Título: Debate na OMC fica para setembro
Autor: Jamil Chade
Fonte: O Estado de São Paulo, 27/07/2005, Economia & Negócios, p. B6

O Brasil dá por concluída por enquanto as negociações sobre a liberalização dos mercados agrícolas na Organização Mundial do Comércio (OMC). Os 148 países membros da entidade tinham até sexta-feira para fechar um entendimento que pudesse aproximar as posições dos governos em temas como subsídios domésticos, apoio à exportação e tarifas de importação. "A semana para mim já acabou", afirmou o embaixador Clodoaldo Hugueney, subsecretário de Assuntos Econômicos do Itamaraty e que lidera a delegação brasileira. Ele informou que a participação do chanceler Celso Amorim nos debates em Genebra, prevista para os próximos dias, já foi cancelada. A própria OMC reconheceu ontem que não haveria como chegar a um acordo até o fim da semana e os reais debates serão relançados em setembro. O prazo havia sido estabelecido por ministros, incluindo Amorim, no início do ano. O objetivo era fechar entendimentos sobre os parâmetros dos cortes de tarifas e de subsídios para que, em dezembro, a conferência da OMC de Hong Kong definisse o rítmo de liberalização nos setores agrícolas e industriais. Sem acordo, a especialista da Oxfam (organização mundial de combate à pobreza), Celine Charveriat, teme novo fracasso em Hong Kong, como ocorreu em Cancún há dois anos.

Segundo Hugueney, o Brasil e o G-20 (bloco de países emergentes) "fizeram o que podiam para encontrar um acordo". Para ele, porém, parece não ter chegado ainda o momento para que países tomem decisões que admite ser "difíceis". Uma delas refere-se à abertura dos mercados agrícolas. O G-20 apresentou há duas semana uma proposta de que todas as tarifas de importação fossem limitadas a 100% aos países ricos. Hoje, certas tarifas do Japão, por exemplo, atingem 700%. A proposta do Brasil ainda inclui a divisão das demais tarifas abaixo de 100% em cinco categorias.

A Europa sugeriu mudanças, entre elas o fim do teto de 150%. Mas se recusou a pôr no papel a nova proposta e o G-20 não aprovou a atitude de Bruxelas. Os europeus alegam que não quiseram criar um confronto com a proposta do Brasil. "Há muita dificuldade em abrir mercados", admitiu Hugueney.

Quanto aos subsídios domésticos, o único entendimento era de que os países ricos seriam divididos em três categorias. No topo, os europeus seriam os que mais precisariam cortar subsídios. Em segundo lugar, americanos e japoneses. Na terceira faixa entrariam os demais países ricos.
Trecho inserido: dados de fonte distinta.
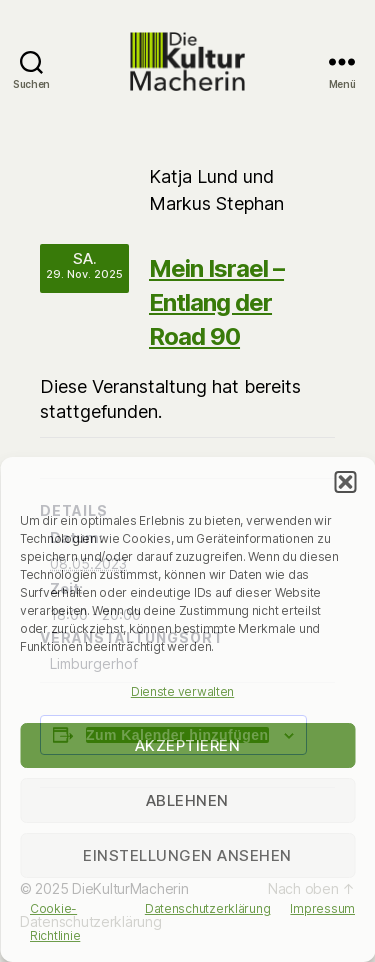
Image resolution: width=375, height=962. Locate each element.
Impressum (322, 908)
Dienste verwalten (182, 691)
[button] (345, 482)
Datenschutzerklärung (208, 908)
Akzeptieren (188, 745)
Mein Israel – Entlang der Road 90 (216, 302)
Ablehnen (187, 800)
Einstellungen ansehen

Mas, para o Brasil, esse princípio de entendimento não é suficiente, já que não há nenhuma indicação desses países de quanto poderiam cortar.

O Brasil acredita que para dar algum significado real às exportações nacionais, os americanos teriam de reduzir subsídios domésticos em até 70%. Na Europa, o corte ficaria entre 75% e 80%. Já o Japão superaria essa marca.

No capítulo dos subsídios à exportação, os governos ainda não conseguiram chegar a um entendimento sobre qual deve ser a data para eliminar esse mecanismo. Os chineses e americanos, por exemplo, falam em 2010.

Sem um acordo agrícola nesta semana, os negociadores brasileiros não esconderam que não poderão fazer nenhuma concessão na liberalização de seu mercado para produtos industriais. "Estávamos dispostos a mostrar flexibilidade, mas não podemos se não há nenhum avanço no setor agrícola", afirmou Hugueney.

Para muitos negociadores, entre eles os argentinos, a culpa da falta de acordo é dos EUA e da Europa, que não conseguiram um entendimento. De um lado, a UE recusou-se a apresentar uma proposta formal de corte em suas tarifas enquanto os americanos não indicassem quanto poderiam cortar de seus subsídios domésticos. Washington, paralisado por ter de conseguir a aprovação nesta semana do acordo de livre comércio com a América Central no Congresso, também não foi capaz de fazer nenhuma concessão.